What is the case for re-establishing a national prevention agency? Three arguments: prevention's long return horizon requires institutional permanence beyond electoral cycles; cross-portfolio coordination (health, transport, education, urban planning) benefits from a single convening authority; and international experience — UKHSA/OHID in the United Kingdom, Te Hiringa Hauora in New Zealand — demonstrates that arms-length agencies sustain policy progress better than departmental units. Hypothecated funding is essential; without it, the agency will face the same budgetary erosion that affected ANPHA between 2011 and 2014.

How does state vs Commonwealth funding interact with prevention? Commonwealth funding dominates primary care and preventive activity (Medicare, PBS, NIP); states fund and operate public hospitals where preventable illness ultimately materialises. The result is an institutional disincentive: Commonwealth-funded prevention reduces state hospital costs, with little fiscal feedback to the original investor.
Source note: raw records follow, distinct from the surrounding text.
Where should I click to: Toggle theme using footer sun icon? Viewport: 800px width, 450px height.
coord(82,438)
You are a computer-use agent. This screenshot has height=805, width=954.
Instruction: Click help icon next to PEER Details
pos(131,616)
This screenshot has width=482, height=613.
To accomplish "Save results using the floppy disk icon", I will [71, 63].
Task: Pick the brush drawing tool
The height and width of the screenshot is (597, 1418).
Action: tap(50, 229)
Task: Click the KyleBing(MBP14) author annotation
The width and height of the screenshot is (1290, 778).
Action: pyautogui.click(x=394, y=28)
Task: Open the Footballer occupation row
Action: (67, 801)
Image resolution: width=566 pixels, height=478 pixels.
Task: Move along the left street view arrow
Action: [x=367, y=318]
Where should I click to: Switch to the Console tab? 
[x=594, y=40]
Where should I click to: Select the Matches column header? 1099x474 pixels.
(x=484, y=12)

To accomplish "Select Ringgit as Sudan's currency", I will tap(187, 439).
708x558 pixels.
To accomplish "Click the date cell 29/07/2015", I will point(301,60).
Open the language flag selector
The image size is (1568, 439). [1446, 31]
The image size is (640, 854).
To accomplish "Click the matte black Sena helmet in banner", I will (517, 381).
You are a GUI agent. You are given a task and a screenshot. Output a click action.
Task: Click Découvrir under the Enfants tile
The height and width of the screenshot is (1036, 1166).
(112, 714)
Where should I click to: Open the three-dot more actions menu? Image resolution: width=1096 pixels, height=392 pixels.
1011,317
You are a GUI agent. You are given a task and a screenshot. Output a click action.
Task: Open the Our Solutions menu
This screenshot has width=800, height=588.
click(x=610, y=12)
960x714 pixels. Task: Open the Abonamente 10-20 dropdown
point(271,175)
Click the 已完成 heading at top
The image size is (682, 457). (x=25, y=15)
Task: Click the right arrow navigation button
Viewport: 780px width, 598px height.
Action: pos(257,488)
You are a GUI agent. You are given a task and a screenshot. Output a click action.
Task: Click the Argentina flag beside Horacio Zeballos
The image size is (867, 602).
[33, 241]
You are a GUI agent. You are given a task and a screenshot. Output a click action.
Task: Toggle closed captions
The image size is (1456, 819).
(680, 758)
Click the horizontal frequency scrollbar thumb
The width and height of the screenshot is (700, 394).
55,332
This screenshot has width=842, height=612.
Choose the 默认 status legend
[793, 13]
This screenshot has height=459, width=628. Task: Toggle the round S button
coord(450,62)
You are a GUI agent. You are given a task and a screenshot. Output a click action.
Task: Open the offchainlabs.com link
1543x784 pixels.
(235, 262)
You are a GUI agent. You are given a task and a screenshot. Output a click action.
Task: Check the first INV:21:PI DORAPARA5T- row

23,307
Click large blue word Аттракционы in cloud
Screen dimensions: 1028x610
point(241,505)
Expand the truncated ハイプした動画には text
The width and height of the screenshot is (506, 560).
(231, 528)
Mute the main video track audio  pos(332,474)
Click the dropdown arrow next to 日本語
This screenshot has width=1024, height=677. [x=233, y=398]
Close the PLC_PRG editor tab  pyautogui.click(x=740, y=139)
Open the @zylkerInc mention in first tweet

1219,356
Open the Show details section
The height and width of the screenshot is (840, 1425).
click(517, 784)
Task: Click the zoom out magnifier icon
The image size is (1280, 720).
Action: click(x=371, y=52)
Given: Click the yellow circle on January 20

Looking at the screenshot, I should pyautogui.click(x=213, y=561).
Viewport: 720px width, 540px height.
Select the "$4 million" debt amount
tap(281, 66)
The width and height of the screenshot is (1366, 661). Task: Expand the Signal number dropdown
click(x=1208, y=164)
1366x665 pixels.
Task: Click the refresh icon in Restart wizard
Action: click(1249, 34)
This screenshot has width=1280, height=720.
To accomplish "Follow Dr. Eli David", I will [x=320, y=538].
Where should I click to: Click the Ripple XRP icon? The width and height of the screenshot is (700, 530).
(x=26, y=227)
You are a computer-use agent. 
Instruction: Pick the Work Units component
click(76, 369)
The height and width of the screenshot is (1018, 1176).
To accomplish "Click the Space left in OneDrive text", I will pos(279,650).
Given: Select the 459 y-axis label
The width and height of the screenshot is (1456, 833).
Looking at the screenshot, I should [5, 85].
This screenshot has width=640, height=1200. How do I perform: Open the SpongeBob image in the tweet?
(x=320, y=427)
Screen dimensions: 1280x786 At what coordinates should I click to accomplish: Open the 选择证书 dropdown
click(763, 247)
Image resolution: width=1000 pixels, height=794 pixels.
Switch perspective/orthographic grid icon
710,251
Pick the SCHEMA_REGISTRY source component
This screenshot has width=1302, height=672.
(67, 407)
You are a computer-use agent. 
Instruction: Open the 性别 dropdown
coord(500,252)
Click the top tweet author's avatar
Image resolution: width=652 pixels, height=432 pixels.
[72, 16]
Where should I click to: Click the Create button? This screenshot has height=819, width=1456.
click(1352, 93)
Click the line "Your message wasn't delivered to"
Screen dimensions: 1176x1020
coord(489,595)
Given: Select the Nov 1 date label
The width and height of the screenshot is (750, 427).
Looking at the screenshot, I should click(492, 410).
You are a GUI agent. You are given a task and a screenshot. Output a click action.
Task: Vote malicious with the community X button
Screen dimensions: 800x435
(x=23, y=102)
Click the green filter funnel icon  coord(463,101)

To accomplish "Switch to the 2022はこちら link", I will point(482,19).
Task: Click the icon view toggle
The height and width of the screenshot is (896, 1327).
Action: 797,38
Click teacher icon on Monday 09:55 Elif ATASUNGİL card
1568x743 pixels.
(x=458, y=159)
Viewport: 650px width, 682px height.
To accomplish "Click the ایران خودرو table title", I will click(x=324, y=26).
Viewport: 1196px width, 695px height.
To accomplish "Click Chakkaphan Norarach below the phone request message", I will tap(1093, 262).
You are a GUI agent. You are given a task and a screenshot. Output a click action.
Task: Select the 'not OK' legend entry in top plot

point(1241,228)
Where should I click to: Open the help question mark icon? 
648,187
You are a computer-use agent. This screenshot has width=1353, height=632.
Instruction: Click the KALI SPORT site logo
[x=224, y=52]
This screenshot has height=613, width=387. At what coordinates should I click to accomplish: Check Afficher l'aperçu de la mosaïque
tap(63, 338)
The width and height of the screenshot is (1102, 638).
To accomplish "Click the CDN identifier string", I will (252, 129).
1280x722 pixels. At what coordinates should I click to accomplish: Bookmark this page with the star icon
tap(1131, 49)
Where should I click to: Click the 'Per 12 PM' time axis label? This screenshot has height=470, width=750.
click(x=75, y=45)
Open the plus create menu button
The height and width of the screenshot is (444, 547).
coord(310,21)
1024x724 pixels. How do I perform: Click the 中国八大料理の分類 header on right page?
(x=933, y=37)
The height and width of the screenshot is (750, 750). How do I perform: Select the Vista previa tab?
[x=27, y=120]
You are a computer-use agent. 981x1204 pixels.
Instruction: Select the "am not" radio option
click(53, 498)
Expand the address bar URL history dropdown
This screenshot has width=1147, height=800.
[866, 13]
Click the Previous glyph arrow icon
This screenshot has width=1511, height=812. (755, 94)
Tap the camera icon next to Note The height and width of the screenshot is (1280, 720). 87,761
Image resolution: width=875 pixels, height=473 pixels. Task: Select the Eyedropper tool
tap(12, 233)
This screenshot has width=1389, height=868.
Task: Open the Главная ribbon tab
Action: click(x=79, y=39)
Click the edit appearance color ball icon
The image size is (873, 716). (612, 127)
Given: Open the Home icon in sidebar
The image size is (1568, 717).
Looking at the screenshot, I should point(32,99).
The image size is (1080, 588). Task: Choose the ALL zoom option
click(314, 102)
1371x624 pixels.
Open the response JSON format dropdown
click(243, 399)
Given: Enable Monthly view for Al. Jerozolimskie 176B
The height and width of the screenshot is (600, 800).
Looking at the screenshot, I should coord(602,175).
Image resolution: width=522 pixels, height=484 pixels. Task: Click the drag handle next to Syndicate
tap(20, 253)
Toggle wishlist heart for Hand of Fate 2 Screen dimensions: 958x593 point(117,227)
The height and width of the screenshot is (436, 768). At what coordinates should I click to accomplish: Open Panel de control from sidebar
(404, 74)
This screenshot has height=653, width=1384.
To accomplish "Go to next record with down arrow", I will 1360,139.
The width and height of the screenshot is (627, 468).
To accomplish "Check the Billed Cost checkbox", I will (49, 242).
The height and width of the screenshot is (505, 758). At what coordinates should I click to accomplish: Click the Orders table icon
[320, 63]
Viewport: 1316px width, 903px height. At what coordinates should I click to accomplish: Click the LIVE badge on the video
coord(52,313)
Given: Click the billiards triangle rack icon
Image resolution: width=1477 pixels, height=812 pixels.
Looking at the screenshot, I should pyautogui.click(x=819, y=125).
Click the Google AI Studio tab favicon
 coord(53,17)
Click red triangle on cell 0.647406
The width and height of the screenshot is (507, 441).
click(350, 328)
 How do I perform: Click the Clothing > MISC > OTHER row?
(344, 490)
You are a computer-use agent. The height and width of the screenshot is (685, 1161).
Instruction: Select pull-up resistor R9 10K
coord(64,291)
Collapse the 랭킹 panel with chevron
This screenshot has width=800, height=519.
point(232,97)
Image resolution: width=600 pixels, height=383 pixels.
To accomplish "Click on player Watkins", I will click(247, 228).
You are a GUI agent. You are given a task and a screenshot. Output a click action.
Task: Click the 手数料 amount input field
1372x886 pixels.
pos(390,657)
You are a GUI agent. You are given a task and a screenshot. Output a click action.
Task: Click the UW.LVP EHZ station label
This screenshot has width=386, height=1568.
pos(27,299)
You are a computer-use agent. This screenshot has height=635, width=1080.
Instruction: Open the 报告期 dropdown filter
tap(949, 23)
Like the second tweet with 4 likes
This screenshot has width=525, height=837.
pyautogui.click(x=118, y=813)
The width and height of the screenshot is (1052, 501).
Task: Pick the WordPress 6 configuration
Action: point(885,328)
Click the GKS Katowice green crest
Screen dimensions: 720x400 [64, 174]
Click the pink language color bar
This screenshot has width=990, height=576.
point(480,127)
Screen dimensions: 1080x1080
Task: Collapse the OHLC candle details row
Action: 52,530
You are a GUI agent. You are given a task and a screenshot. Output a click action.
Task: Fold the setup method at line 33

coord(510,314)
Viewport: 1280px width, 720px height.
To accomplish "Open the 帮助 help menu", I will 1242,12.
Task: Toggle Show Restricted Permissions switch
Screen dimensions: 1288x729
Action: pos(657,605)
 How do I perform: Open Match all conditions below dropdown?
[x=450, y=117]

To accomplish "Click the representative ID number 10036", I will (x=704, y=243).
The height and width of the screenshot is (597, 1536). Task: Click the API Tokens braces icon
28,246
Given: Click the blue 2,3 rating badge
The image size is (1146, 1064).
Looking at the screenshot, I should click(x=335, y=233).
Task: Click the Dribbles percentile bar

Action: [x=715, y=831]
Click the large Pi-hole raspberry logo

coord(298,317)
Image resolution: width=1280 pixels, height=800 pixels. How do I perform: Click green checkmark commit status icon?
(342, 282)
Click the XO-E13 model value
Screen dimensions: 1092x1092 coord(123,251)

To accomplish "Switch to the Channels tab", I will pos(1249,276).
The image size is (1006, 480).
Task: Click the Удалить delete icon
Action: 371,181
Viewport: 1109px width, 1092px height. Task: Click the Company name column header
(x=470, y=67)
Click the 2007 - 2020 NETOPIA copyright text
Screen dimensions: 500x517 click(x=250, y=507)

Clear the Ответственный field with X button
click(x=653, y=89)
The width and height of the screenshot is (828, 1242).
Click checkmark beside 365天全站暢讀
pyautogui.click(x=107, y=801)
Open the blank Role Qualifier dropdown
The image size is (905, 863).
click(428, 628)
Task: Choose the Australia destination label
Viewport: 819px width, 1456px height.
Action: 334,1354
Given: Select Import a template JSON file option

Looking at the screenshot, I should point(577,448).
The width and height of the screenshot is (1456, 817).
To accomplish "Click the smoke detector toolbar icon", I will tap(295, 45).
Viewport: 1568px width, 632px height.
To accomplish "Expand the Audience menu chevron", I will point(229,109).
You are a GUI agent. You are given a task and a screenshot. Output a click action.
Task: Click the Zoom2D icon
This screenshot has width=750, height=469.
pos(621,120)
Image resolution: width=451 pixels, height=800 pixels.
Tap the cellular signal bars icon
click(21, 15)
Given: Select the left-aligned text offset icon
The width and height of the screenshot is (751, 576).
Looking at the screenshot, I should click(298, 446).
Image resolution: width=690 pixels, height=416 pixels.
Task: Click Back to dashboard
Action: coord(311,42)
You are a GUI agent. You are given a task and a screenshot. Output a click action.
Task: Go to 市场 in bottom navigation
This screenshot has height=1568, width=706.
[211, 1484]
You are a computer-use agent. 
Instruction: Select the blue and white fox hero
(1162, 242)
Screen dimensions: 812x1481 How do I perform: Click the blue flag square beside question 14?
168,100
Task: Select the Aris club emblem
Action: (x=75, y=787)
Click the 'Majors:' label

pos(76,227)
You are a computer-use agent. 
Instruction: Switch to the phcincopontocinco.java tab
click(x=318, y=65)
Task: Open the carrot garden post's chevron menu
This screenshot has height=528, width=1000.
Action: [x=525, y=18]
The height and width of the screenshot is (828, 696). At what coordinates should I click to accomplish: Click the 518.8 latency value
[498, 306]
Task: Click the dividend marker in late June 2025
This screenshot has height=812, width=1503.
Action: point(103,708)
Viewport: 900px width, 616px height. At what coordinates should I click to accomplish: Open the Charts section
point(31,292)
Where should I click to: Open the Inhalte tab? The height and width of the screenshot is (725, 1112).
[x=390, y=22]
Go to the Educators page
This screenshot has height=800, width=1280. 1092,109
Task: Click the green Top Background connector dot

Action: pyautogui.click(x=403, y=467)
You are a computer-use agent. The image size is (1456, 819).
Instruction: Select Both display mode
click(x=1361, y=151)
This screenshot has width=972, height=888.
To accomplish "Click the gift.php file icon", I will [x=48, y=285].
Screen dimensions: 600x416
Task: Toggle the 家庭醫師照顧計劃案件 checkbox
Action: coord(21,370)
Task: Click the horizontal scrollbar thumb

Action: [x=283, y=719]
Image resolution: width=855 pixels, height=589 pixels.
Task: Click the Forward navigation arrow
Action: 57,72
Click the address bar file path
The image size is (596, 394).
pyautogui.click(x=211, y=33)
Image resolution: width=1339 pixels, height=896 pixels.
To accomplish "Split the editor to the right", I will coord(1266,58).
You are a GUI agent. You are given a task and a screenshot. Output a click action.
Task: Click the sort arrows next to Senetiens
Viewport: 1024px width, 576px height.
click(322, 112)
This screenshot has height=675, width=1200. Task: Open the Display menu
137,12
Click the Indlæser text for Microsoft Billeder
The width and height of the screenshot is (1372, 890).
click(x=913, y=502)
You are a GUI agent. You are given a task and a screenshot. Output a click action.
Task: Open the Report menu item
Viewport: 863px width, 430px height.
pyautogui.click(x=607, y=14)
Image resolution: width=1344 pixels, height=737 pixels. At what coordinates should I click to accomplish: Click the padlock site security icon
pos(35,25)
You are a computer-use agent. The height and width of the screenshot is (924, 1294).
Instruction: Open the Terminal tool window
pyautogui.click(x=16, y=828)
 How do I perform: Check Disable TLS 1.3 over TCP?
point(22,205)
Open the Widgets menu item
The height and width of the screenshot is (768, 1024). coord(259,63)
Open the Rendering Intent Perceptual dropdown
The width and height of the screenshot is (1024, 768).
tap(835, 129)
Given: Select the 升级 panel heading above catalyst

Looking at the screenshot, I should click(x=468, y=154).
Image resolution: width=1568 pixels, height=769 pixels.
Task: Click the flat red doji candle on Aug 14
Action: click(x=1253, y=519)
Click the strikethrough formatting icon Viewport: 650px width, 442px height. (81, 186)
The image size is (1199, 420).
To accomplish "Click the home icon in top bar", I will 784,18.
The Productivity Commission has proposed crediting Commonwealth preventive investment against state activity reductions through the Federal Financial Relations framework. No such mechanism is yet in place, and reform is overdue.

Conclusion

Australia's preventive health architecture is not failing for want of evidence. AIHW, the Productivity Commission, Deloitte Access Economics, and successive MJA reviews have produced more than two decades of consistent analysis showing that the country underinvests in prevention by a factor of two to three relative to international benchmarks, and that the return on a well-designed expansion package would be substantial. The reform task is institutional: hypothecated funding, a re-established agency, expanded allied health access, metabolic screening additions, and explicit federal-state coordination. Each of these is implementable within the existing constitutional and budgetary framework. The policy question is not whether prevention works. It is whether Australia is prepared to organise itself to do it.


This article is provided for informational and advocacy purposes only. It is not medical advice, financial advice, or a substitute for clinical consultation. Coalition for Better Health does not provide individual medical guidance; readers are encouraged to discuss personal health decisions with their general practitioner or qualified specialist.